### Required action
Set down exactly the lines from the one containing "Plant Trees (297, 363)" through the end of the records below, both included, and nothing else.

### Input data
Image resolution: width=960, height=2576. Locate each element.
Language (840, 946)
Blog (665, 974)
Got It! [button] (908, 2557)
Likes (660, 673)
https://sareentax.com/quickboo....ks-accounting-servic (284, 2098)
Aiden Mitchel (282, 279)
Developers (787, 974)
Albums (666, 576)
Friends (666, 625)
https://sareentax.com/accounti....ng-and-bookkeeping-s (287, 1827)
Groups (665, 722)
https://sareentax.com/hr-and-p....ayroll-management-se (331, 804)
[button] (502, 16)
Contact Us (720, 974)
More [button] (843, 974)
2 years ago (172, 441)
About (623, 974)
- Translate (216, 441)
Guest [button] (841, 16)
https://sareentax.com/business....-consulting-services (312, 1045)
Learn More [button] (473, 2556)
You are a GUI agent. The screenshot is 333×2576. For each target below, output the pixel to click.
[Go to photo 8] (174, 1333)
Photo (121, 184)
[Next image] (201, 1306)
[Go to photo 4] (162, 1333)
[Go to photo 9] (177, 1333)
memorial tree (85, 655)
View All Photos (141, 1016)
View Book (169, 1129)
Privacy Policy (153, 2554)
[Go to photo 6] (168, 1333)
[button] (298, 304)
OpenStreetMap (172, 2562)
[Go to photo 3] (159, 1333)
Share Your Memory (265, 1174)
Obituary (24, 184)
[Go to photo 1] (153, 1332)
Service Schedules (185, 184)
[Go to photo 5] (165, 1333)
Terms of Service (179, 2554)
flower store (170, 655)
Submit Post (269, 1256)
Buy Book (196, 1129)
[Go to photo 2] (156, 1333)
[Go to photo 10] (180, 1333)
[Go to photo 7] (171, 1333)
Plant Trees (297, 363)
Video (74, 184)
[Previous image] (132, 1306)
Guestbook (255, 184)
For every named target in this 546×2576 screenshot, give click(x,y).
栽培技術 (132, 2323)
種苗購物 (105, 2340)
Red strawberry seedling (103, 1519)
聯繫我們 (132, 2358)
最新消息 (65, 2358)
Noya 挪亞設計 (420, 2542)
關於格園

### Response area
Plant Trees (297, 363)
Video (74, 184)
[Previous image] (132, 1306)
Guestbook (255, 184)
For every named target in this 546×2576 screenshot, give click(x,y).
栽培技術 (132, 2323)
種苗購物 (105, 2340)
Red strawberry seedling (103, 1519)
聯繫我們 (132, 2358)
最新消息 (65, 2358)
Noya 挪亞設計 (420, 2542)
關於格園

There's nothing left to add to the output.